The study used accuracy, F1-score, AUC-ROC, FNR, FPR, and train-test computational time as core model evaluation metrics. True positive rate (TPR) is the number of phishing websites that have been correctly classified as phishing. True negative rate (TNR) is the number of benign websites that have been appropriately identified as benign. The FPR indicates the number of benign websites that have been wrongly branded as phishing websites, and the FPR prevents Internet users from accessing authentic websites. FNR shows the amount of phishing websites that have been incorrectly categorized as benign websites, and in this case, the FNR permits Internet users to visit phishing websites, which is risky. Hence, minimizing or avoiding both FPR and FNR is key to combating phishing website attacks.

IV.RESULT AND DISCUSSIONS

The experimental results were grouped under the RQ as follows to make the presentations simpler to understand.

RQ#1: What are the optimal model parameters to use with the CATB, GB, RF, MLP, and DNN classifiers?

As stated in the recent study [20], most researchers either intentionally or unintentionally fail to demonstrate the entire information needed to reproduce their experimental findings and impairs the real deployments of ML. Some studies exhibit that DL approaches outperform “traditional” ML approaches, despite the opposite results claimed by another study that used exactly the same experimental setting [20].

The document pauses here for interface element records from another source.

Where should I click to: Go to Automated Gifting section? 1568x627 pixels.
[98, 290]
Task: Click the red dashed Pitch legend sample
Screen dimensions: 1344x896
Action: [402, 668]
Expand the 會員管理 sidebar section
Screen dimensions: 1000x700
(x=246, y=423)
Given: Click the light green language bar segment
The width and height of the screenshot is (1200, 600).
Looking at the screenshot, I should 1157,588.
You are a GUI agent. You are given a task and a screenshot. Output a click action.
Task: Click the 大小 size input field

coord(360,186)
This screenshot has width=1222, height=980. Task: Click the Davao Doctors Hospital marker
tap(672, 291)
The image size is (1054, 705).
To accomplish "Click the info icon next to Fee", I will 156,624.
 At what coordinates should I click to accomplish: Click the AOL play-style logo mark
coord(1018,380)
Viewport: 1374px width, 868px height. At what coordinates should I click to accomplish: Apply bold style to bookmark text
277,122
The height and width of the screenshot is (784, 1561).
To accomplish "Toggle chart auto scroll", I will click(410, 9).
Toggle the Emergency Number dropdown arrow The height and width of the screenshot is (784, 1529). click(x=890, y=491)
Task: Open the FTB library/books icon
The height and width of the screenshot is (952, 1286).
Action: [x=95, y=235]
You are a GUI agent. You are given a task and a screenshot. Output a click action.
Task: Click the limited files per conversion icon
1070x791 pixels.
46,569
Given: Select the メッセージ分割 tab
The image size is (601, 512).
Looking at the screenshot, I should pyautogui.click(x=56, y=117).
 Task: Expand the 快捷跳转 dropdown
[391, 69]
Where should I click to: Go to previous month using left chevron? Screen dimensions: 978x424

To address these concerns, our study showed how each model parameter was employed in detail to facilitate the replication of research results as shown in Table III. When employing DS-1 and DS-2, each classifier was tested with the UFS and MI feature selection techniques, while DS-3 was tested without the use of the aforementioned feature selection techniques. Table III demonstrates the optimal model hyperparameters after the UFS and MI were applied to DS-1 and DS-2. Table IV demonstrates the optimal model hyperparameters without the application of the UFS and MI techniques to DS-3.

RQ#2: Doesemploying the feature selection techniques enhance accuracy while cutting down on each classifier’s train-test computational time?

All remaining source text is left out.